**Set task:**
Please copy the following data again without changes, beginning at the line that contains "Screen dimensions: 594x448" and stopping after the end of the data, with both ends included.
----------------------------------------
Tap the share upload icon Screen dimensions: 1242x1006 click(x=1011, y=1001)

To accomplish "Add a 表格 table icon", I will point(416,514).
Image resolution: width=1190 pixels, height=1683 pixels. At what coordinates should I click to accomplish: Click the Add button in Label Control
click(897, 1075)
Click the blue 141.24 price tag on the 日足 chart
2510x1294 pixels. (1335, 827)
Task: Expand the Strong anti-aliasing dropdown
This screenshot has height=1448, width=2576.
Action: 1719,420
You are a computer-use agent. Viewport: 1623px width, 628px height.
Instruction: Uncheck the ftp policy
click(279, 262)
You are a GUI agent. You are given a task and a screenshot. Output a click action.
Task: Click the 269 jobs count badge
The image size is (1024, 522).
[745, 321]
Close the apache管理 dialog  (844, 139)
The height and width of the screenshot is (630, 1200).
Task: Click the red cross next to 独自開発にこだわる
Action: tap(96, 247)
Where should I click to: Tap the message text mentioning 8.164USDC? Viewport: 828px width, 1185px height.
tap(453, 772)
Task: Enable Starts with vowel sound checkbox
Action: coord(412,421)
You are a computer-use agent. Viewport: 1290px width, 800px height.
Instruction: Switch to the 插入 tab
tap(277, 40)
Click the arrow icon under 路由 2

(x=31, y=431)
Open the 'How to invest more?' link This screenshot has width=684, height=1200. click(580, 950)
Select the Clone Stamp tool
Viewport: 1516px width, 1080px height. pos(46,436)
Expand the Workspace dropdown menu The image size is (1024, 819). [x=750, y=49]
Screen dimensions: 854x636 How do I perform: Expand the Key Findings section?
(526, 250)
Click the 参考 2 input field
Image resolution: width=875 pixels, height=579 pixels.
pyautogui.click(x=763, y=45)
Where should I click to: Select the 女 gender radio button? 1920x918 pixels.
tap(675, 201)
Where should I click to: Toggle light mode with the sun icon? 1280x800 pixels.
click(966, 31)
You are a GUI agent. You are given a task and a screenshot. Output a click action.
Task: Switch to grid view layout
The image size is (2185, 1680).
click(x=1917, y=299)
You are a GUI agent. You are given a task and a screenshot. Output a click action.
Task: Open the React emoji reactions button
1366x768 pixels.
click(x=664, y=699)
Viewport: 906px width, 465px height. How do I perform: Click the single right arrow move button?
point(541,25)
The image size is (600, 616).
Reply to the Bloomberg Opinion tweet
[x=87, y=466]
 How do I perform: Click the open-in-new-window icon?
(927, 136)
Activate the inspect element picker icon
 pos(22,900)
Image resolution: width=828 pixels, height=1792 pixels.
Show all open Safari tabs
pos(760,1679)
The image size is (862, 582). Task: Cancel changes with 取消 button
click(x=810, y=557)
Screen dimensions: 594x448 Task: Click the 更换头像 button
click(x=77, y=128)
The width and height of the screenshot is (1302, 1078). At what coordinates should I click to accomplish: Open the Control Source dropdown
----------------------------------------
**Task result:**
Screen dimensions: 594x448 Task: Click the 更换头像 button
click(x=77, y=128)
The width and height of the screenshot is (1302, 1078). At what coordinates should I click to accomplish: Open the Control Source dropdown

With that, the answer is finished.